** start of SUPPLIED MATERIAL **

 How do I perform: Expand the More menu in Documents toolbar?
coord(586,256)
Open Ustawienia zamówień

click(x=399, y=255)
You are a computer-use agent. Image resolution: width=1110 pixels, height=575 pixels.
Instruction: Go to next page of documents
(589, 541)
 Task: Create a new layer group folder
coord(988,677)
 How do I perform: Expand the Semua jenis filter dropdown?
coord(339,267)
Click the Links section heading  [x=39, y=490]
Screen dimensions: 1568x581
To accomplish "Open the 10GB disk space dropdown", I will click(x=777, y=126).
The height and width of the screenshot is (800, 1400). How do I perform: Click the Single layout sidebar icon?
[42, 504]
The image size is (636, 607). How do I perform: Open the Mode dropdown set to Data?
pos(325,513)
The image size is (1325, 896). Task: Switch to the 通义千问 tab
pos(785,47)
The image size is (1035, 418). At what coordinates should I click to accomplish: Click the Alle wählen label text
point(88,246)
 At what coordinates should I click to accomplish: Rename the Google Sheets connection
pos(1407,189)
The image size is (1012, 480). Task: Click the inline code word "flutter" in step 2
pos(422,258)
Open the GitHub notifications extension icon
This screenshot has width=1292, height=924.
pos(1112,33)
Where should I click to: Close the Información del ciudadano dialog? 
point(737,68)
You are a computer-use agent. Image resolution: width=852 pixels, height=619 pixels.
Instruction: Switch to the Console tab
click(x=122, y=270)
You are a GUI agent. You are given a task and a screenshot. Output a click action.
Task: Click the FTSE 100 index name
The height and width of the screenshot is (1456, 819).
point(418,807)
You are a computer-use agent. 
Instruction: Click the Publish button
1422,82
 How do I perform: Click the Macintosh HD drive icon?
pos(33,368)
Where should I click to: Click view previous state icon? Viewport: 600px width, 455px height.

** end of SUPPLIED MATERIAL **

> **EXERCISE TASK**
Identify every line in the items above that contains the word "dropdown" and copy each of those lines in full.

> **EXERCISE ANSWER**
 How do I perform: Expand the Semua jenis filter dropdown?
To accomplish "Open the 10GB disk space dropdown", I will click(x=777, y=126).
The image size is (636, 607). How do I perform: Open the Mode dropdown set to Data?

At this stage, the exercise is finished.